The Department of Police (the Department) briefly outlined the new United Nations Security Council listing of people connected with the Taliban and Al-Qaida, for noting by the Committee, and explained that at present no South Africans were listed. The list was published in the Government Gazette, by the Office of the President, whenever the United Nations Security Council updated its list.
The Department of Police then briefed the Committee on the Dangerous Weapons Bill, which was drafted after a ruling by the Constitutional Court had set aside the sentencing provisions of the version of the Dangerous Weapons Bill that still applied in the former Transkei after unification, and which had also required rationalisation of the inconsistencies in the Acts that applied in the formerly independent TBVC states. The Department had decided to update the legislation entirely. The purpose of this Bill was therefore to unify legislation on dangerous weapons, to prevent the carrying or possession of a weapon under circumstances which indicates that the dangerous weapon was intended to be used for the commission of an offence and to give effect to the Constitution’s prohibition on armed protest gatherings and demonstrations.

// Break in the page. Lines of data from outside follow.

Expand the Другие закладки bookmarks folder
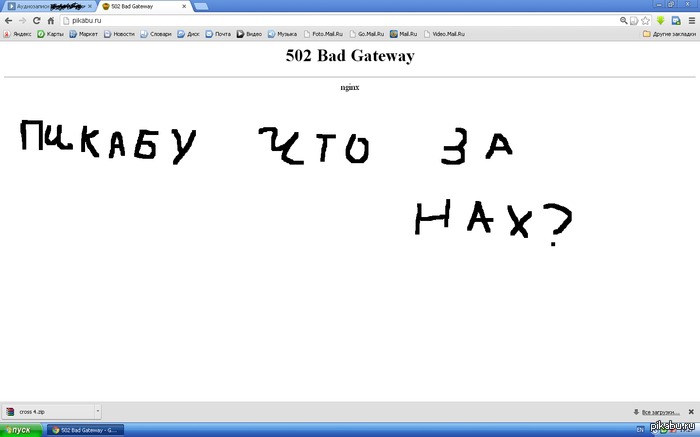The height and width of the screenshot is (437, 700). click(x=669, y=33)
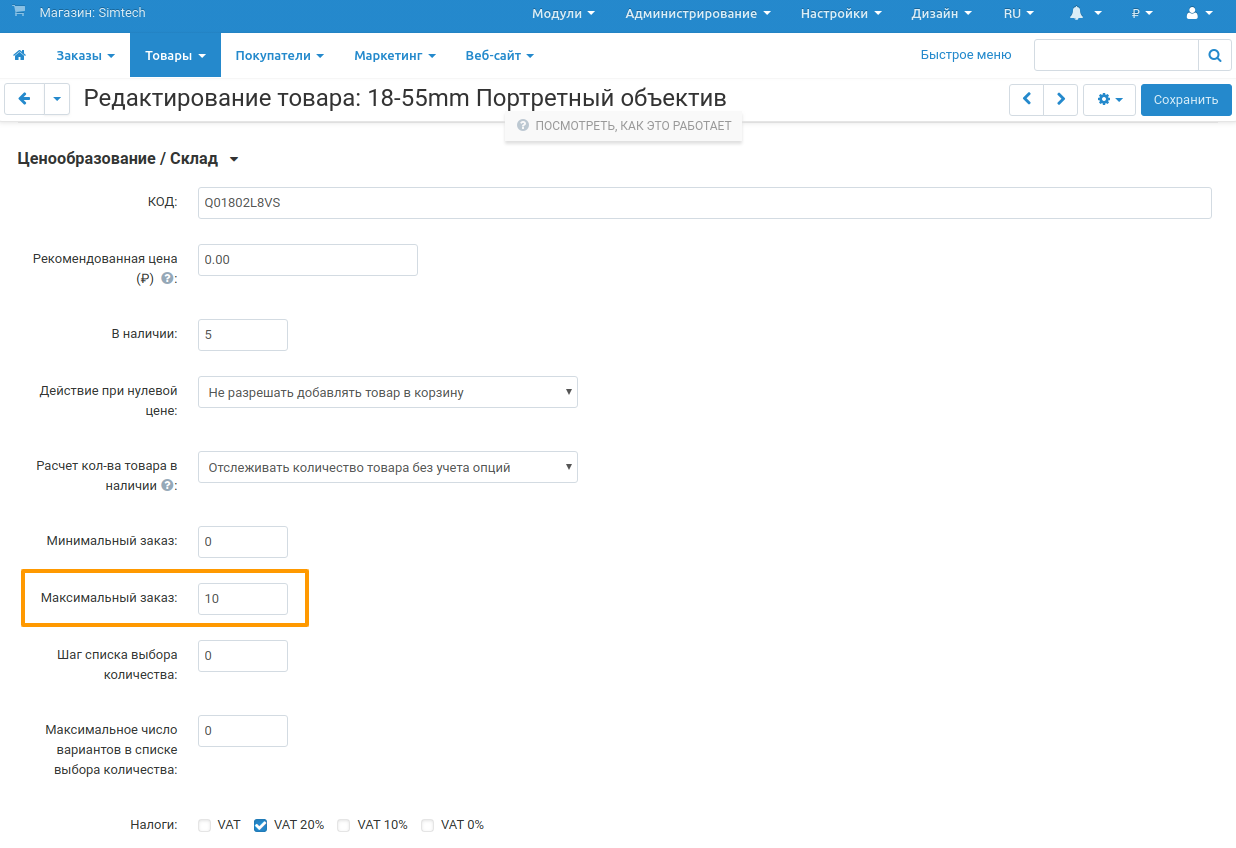
Task: Tick the VAT 10% checkbox
Action: 344,826
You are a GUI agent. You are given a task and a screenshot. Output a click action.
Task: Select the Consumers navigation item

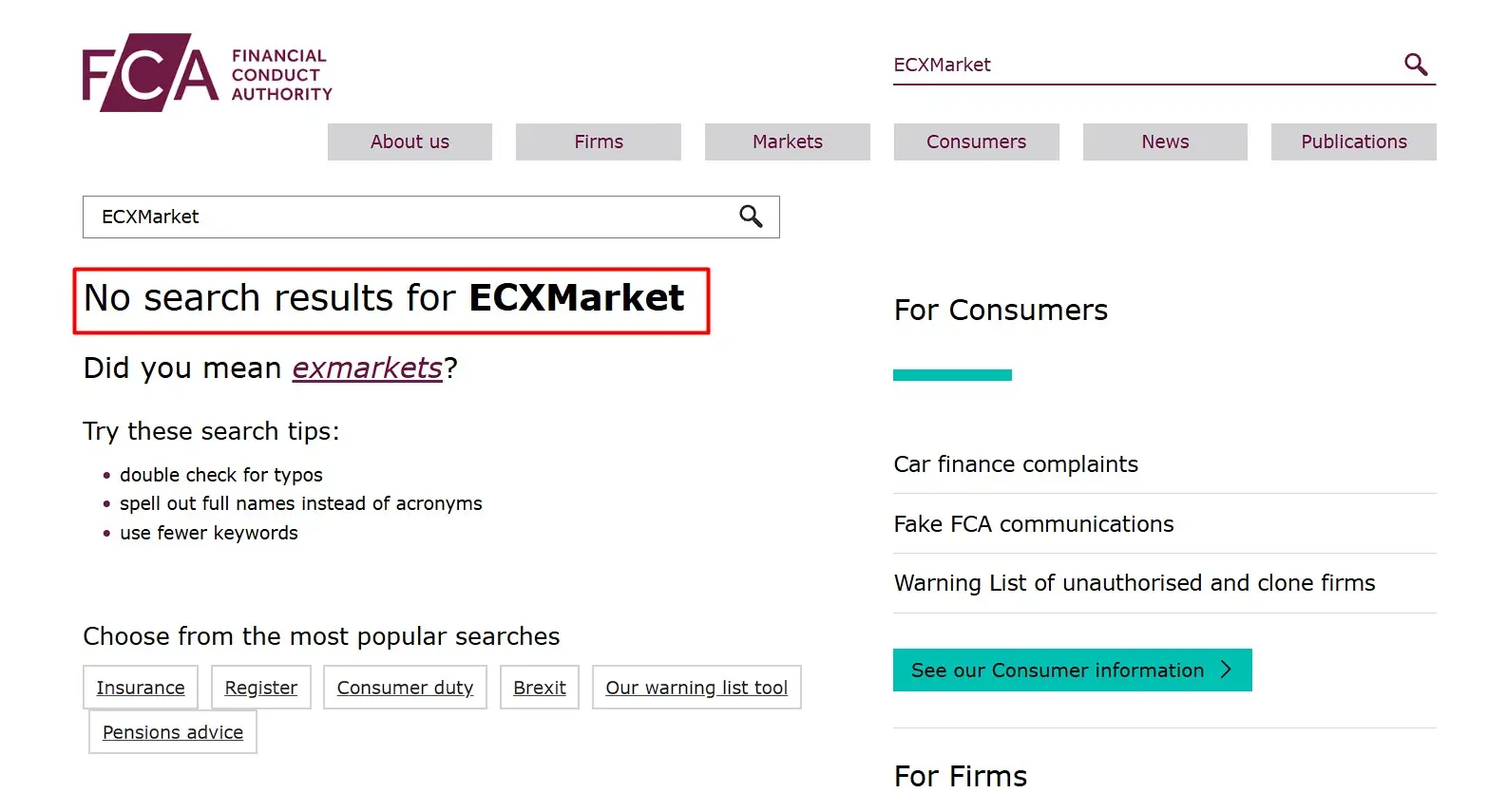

Each clause was explained. It was noted that a broad definition was chosen for “dangerous weapon”, although firearms were excluded from this definition since they were already covered by the Firearms Control Act No 60 of 2000. A number of activities, such as lawful employment and cultural activities, were excluded from the ambit of the Bill. One major change from the previous legislation was that SAPS may call for an explanation to be given by a person for his or her possession of a dangerous weapon, and take that into account when considering whether an arrest was appropriate. However, it was stressed that the Bill did not place any obligation on a person to give such an explanation. This was similar to other legislation which had been found compliant with the Constitution. It was noted also that the Bill expanded the Regulation of Gatherings Act, No 205 of 1993, to provide for a prohibition on the possession of firearms, dangerous weapons and objects that resembled firearms, during gatherings and demonstrations. The Bill also expanded the type of weapons covered by the Firearms Control Act and allowed for the consideration of more factors in determining the intent with which a person possessed a firearm.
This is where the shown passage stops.